Text extract –
::::::::
OOM and Utilization Issues when using Prysm v5 #14020

fhildeb · 2024-05-17T13:35:51Z

Describe the bug

I'm running a Prysm validator on LUKSO (Layer 1 EVM up to date with Shanghai-Capella).
Related to the upcoming Cancun-Deneb fork, other homestakers and I upgraded to Prysm v5.0.3.

Since upgrading, I have:

much higher CPU usage (11-30% instead of 3-5%) and temps (75-85C instead of 35-40C)
the occupied physical memory constantly grows until I get an OOM error

The EL Client stayed the same all the time (used Geth 1.14.0)

After reaching the maximum memory, the CPU spikes up (to 75%) until Prysm crashes. Until the OOM Error from the OS, there are no visible warnings or errors in the logs. I'm using 32GB of RAM- so the memory of the Prysm client is crashing after 48-55 hours. Other LUKSO community members running Prysm validators reported similar errors after upgrading- the client crashes just around a day for those with only 16GB of RAM.
::::::::
Data shown –
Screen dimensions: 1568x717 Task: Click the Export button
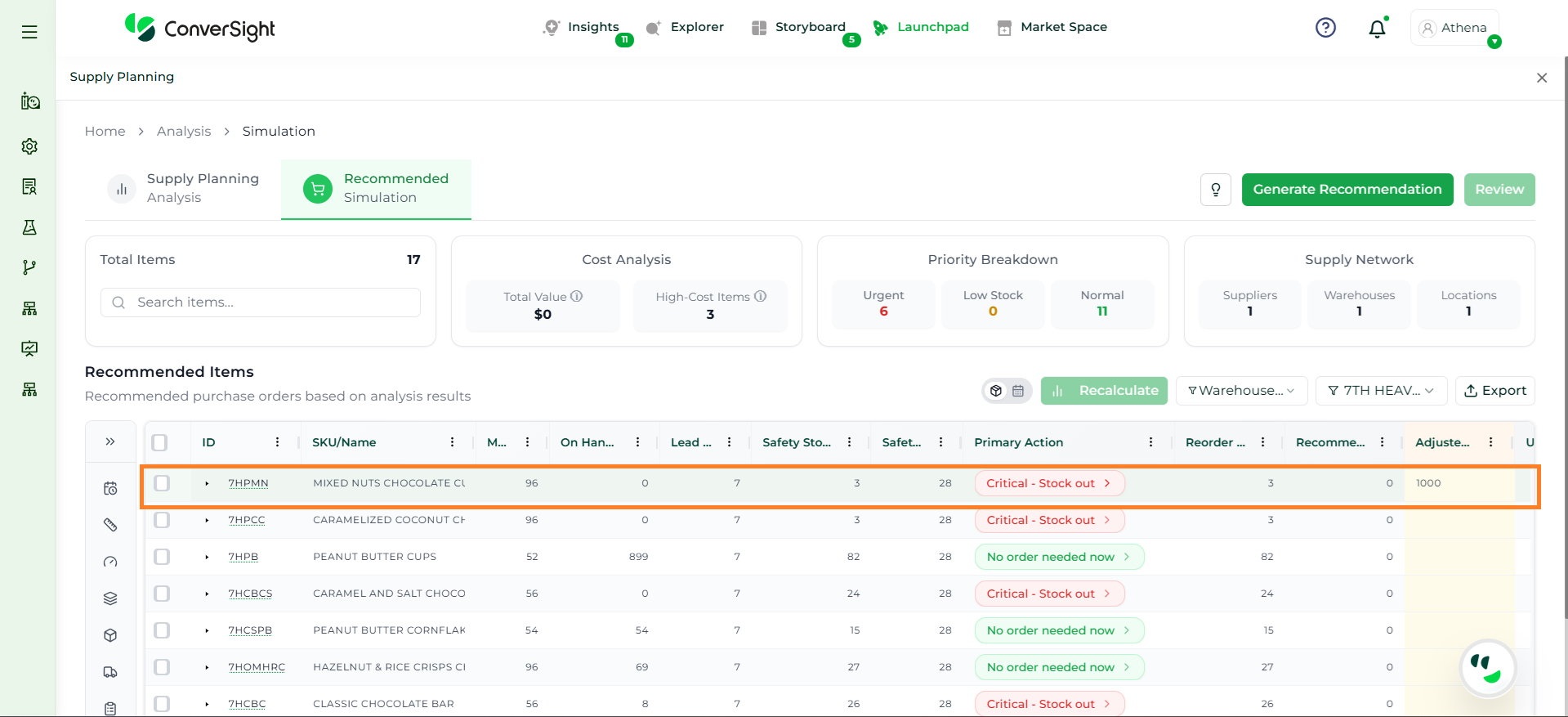[x=1494, y=391]
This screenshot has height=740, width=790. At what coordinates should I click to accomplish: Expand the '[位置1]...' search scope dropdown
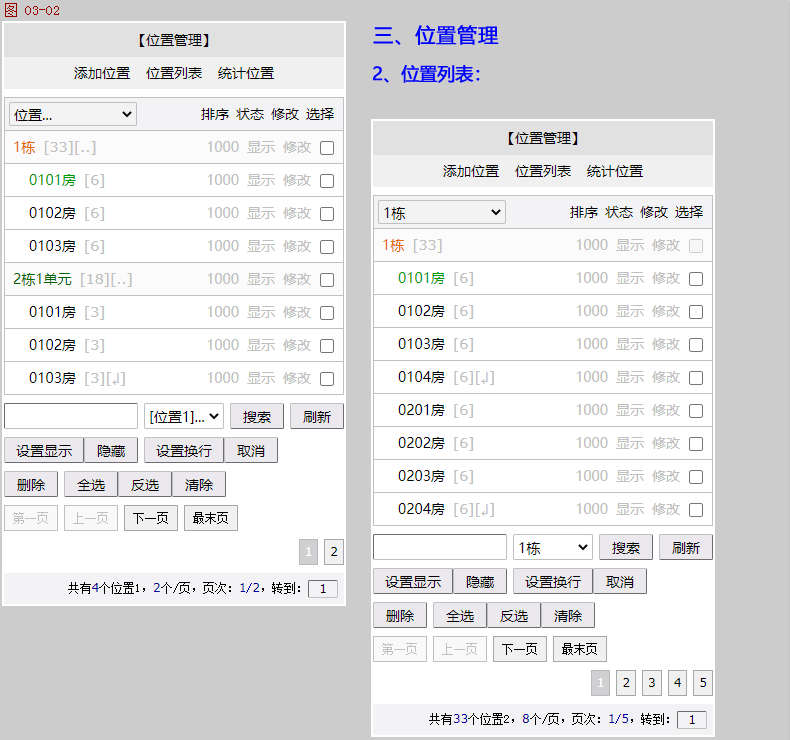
::::::::
What to produce – Please pick up the Prysm v5 memory and CPU bug report after its last sentence and keep writing it. The material was taken from a different source than the Prysm bug report.

Answer to this problem –
Every time it crashed, I reverted back to one version to trim down where the root cause was introduced. So far, I've got the same OOM issue for v5.0.3, v5.0.2, v5.0.1, and 5.0.0- coming to the conclusion that it got introduced with v5. When downgrading to 4.2.1, everything returns to normal, and the physical memory of the validator and consensus client combined does not grow beyond 5GB

As Prysm crashed, I've always started a clean setup, removing all previous blockchain data gathered during the previous try. I've used checkpoint sync to quickly get back online. Therefore, it might be that this memory issue exists while the EL client is syncing. However, I did not investigate too much, and this is plainly speculative.

I've also seen other issues being opened about OOM lately:

As well as a draft PR about a potential memory bugfix:

Delete BeaconState from eth1chaindata #14011

Would love to know:

What going on with the increased CPU usage, or is it related to the growing memory
If there are certain flags/configurations necessary to reduce resources

Monitoring V5.0.2

Returning back to V4.2.1 after it crashed

Has this worked before in a previous version?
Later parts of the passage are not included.